> **Excerpted data**
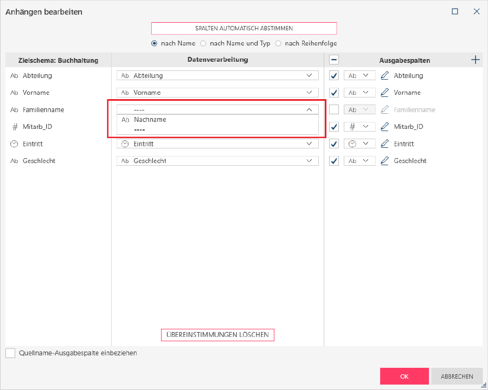This screenshot has height=390, width=488.
Task: Edit the Vorname output column name
Action: (385, 93)
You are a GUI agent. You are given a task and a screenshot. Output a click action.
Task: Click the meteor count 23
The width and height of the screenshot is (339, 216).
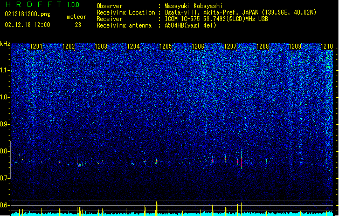click(78, 25)
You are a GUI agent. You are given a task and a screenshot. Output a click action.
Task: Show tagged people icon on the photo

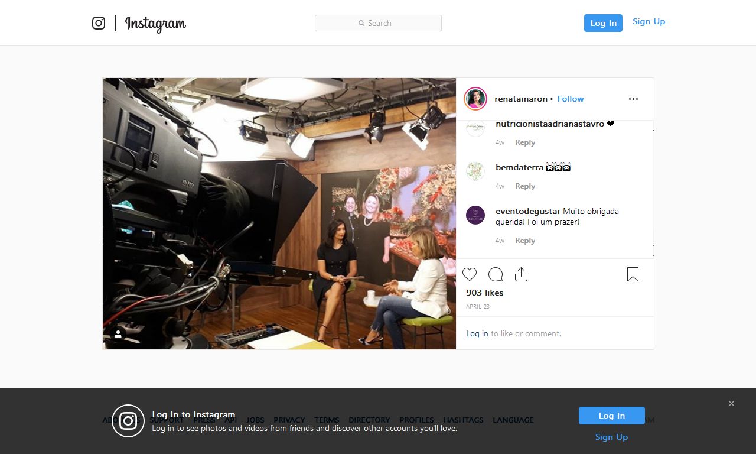coord(118,334)
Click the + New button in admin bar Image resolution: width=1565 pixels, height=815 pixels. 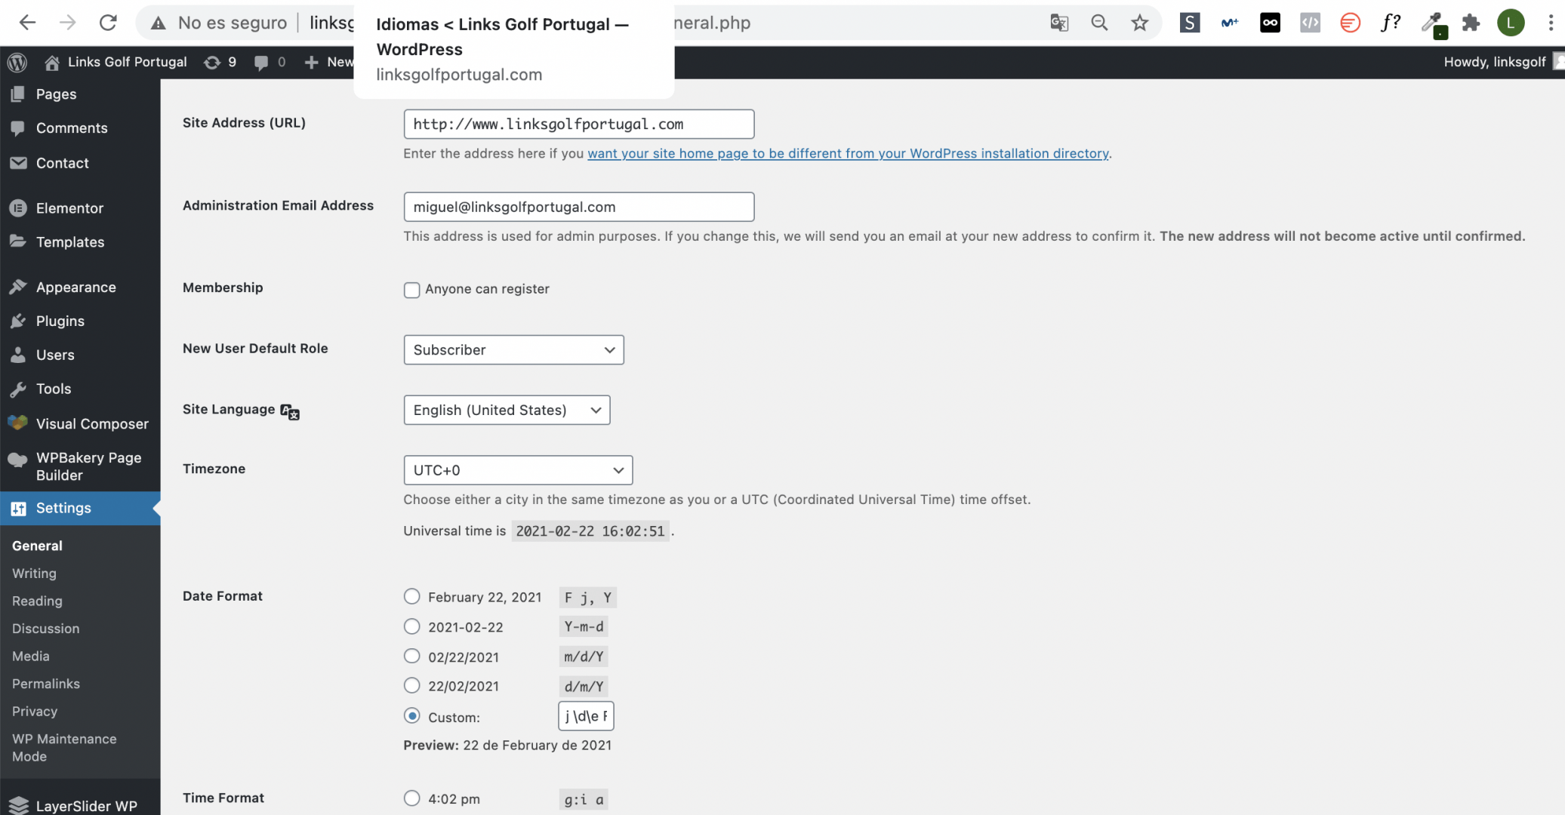coord(328,63)
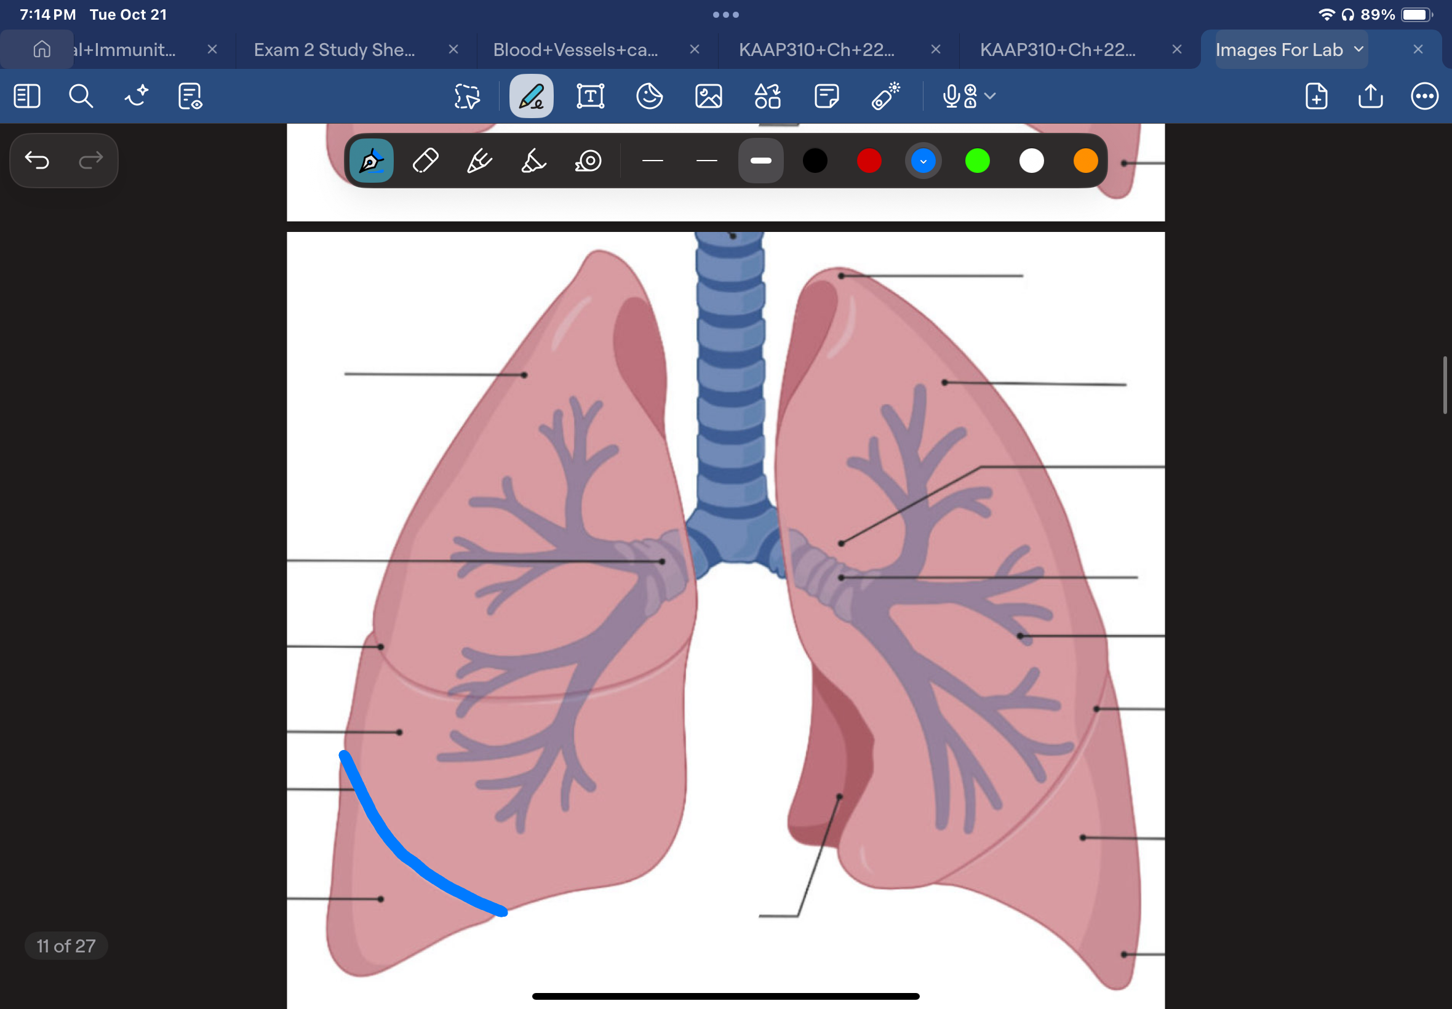The height and width of the screenshot is (1009, 1452).
Task: Select the Eraser tool
Action: [x=425, y=161]
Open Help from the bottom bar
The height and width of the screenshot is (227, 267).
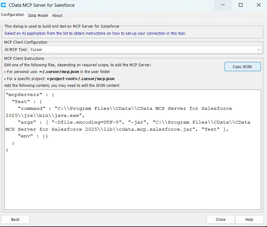[249, 219]
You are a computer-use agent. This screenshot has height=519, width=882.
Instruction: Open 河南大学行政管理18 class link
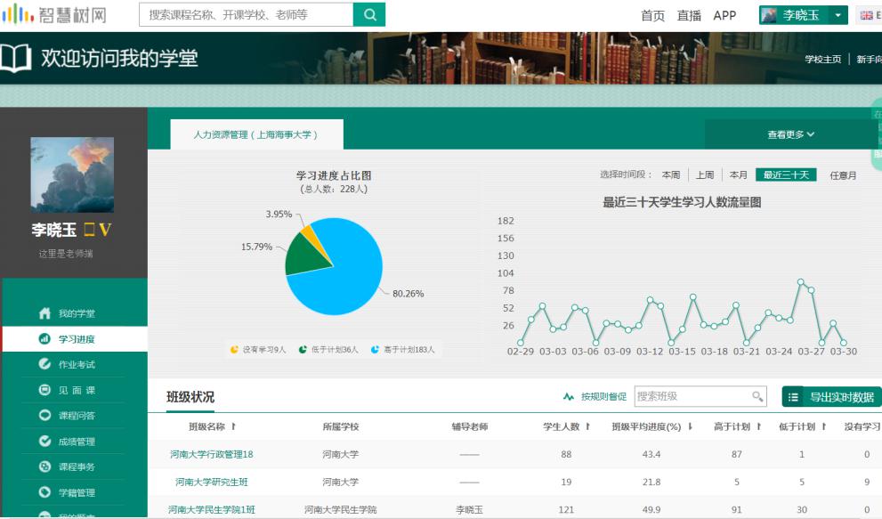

> **Written instruction**
Present the material from its start up to and including the line with "coord(118,334)" as a Markdown table with the columns No. and Text. Give one numbered row per line, skip blank lines, and leave out the pictures.

> **Task response**
| No. | Text |
|---|---|
| 1 | This screenshot has height=390, width=488. |
| 2 | Task: Edit the Vorname output column name |
| 3 | Action: (385, 93) |
| 4 | You are a GUI agent. You are given a task and a screenshot. Output a click action. |
| 5 | Task: Click the meteor count 23 |
| 6 | The width and height of the screenshot is (339, 216). |
| 7 | click(78, 25) |
| 8 | You are a GUI agent. You are given a task and a screenshot. Output a click action. |
| 9 | Task: Show tagged people icon on the photo |
| 10 | coord(118,334) |